Sabemos por ejemplo que Hero Baby tiene un convenio de colaboración con la AEP por la que la empresa apoya la investigación, el asesoramiento científico, la dotación de becas y la creación de premios de investigación. En palabras del director de marketing de Hero España y del Instituto de Nutrición Infantil Hero Baby «trabajar codo a codo con la AEP es un aval de seriedad que garantiza un trabajo bien hecho». Pues bien, fruto de ese convenio Hero Baby estuvo presente de manera intensa en el LX congreso de la Asociación Española de Pediatría. Asimismo, las VI Jornadas Nacionales para Residentes de Pediatría estaban auspiciadas por la AEP y la Consejería de Salud de Murcia y presentadas por el Instituto de Nutrición Infantil Hero Baby.

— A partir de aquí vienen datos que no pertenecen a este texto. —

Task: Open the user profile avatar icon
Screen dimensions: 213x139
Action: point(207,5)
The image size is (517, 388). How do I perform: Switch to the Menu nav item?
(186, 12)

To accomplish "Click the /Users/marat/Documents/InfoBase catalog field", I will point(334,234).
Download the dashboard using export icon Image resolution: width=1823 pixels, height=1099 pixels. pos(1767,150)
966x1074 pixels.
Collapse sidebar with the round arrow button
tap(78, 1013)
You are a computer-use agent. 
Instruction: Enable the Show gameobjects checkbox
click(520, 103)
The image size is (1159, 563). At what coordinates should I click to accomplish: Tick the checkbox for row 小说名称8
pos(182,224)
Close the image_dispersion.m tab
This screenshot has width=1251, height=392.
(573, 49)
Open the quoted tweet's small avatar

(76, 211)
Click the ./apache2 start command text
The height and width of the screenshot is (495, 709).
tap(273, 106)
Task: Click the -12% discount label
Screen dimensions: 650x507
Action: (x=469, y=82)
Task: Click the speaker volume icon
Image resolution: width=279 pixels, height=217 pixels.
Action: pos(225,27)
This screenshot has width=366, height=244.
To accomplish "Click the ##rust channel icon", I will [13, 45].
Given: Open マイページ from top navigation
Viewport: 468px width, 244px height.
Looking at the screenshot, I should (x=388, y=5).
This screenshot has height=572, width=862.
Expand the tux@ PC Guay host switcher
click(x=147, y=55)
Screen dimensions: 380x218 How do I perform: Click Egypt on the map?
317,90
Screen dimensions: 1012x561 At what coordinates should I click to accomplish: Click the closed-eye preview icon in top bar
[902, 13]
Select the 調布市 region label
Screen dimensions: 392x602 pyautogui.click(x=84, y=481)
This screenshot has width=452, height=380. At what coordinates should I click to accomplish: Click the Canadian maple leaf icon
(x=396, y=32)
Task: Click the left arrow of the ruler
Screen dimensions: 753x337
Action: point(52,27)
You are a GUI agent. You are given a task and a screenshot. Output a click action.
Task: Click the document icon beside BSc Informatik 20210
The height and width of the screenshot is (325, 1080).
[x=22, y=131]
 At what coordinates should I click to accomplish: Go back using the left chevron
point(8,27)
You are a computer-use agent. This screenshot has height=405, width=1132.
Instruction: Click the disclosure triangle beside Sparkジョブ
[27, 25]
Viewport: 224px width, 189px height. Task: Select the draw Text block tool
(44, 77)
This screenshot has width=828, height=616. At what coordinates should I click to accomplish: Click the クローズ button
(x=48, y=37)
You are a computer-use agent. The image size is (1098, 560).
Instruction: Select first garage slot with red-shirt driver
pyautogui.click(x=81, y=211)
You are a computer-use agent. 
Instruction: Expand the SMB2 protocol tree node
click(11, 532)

Y hay mucho más: en 2015 y 2016 la industria pagó la jornada de Nutrición organizada por Laboratorios Ordesa (Valencia, 26 de junio de 2015), la Jornada del Comité de Nutrición patrocinada por Hero (Madrid, 19 de noviembre de 2015), la participación en el Libro Blanco de la Nutrición Infantil en España (en colaboración con la Fundación Española de Nutrición, el Consejo General de Colegios Oficiales de Farmacéuticos, la Cátedra Ordesa de Nutrición Infantil de la Universidad de Zaragoza, la Jornada de Nutrición dirigida a pediatras de atención primaria (Córdoba), las XI Jornadas de Formación para pediatras (Murcia), etc. En fin, ejemplos inacabables de lo que no debería estar permitido.

-¿Qué podemos hacer para combatir todo esto?

-Ante todo, estar informados; y luego difundir al máximo la información real e independiente. Pero para que podamos proteger y defender la salud de nuestros hijos e hijas debemos recordar que el estado está obligado a ello. Y no solo a nivel retórico. Han de establecerse regulaciones y políticas públicas que hagan efectivo el derecho a la salud de la población infantil adoptando medidas como las que recomienda la propia Organización Mundial de la Salud y que podemos resumir en las siguientes: prohibir la publicidad de alimentos con perfiles insanos dirigidos a la población infantil así como su venta en farmacias, prohibir su propaganda y difusión en centros médicos, no permitir la participación de empresas con conflictos de intereses en la toma de decisiones sobre salud pública y establecer directrices claras sobre ello para las asociaciones médicas, las universidades y las publicaciones científicas.